Check each line of the listing below for the string "beside", and copy the ones that have it.
═════ PROVIDED DATA
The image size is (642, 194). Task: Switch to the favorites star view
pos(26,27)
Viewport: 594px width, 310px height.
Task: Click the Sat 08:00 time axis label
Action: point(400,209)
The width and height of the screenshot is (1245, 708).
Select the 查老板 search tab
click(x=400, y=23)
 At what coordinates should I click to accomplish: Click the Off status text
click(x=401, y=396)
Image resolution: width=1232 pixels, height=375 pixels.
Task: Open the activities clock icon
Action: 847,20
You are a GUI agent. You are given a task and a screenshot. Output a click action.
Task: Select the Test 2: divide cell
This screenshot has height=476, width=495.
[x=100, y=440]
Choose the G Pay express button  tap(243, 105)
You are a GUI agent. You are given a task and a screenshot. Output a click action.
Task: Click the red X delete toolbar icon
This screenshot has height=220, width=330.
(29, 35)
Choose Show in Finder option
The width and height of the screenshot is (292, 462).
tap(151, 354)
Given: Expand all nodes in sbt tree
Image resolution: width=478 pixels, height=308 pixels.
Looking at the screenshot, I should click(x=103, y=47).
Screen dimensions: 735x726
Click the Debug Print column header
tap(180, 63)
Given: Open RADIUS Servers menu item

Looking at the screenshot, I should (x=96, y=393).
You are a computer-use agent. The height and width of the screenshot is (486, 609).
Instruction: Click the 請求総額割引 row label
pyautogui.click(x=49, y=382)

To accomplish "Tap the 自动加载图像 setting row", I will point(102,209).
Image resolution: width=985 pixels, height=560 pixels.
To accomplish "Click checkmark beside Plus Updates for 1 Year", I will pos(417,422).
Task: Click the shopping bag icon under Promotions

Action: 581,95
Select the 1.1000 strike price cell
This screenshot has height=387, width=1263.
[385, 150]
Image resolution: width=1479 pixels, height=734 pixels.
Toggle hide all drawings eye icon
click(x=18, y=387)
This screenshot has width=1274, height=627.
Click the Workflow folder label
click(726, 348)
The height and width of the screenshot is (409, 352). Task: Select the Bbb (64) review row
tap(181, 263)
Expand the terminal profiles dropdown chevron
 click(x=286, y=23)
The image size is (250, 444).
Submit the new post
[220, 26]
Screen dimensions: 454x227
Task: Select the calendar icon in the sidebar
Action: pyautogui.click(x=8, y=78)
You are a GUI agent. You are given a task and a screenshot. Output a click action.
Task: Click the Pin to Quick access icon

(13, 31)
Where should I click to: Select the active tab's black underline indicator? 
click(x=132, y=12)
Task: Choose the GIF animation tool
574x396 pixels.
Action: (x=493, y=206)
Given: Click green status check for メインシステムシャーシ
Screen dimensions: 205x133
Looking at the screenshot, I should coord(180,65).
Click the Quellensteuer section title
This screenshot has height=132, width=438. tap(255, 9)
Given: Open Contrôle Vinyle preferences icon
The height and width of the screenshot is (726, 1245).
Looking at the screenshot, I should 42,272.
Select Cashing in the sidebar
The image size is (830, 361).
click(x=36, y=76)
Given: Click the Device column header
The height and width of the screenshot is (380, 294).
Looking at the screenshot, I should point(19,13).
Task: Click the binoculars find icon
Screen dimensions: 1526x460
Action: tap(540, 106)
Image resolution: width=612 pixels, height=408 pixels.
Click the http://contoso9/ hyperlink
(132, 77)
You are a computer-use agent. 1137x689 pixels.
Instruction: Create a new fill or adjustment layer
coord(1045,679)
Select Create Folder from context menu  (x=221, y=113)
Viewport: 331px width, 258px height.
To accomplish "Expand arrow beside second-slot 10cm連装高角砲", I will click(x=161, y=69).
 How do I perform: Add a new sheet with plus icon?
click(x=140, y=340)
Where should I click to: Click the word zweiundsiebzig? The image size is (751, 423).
══════════
= ANSWER TO THE EXERCISE =
To accomplish "Click checkmark beside Plus Updates for 1 Year", I will pos(417,422).
To accomplish "Expand arrow beside second-slot 10cm連装高角砲", I will click(x=161, y=69).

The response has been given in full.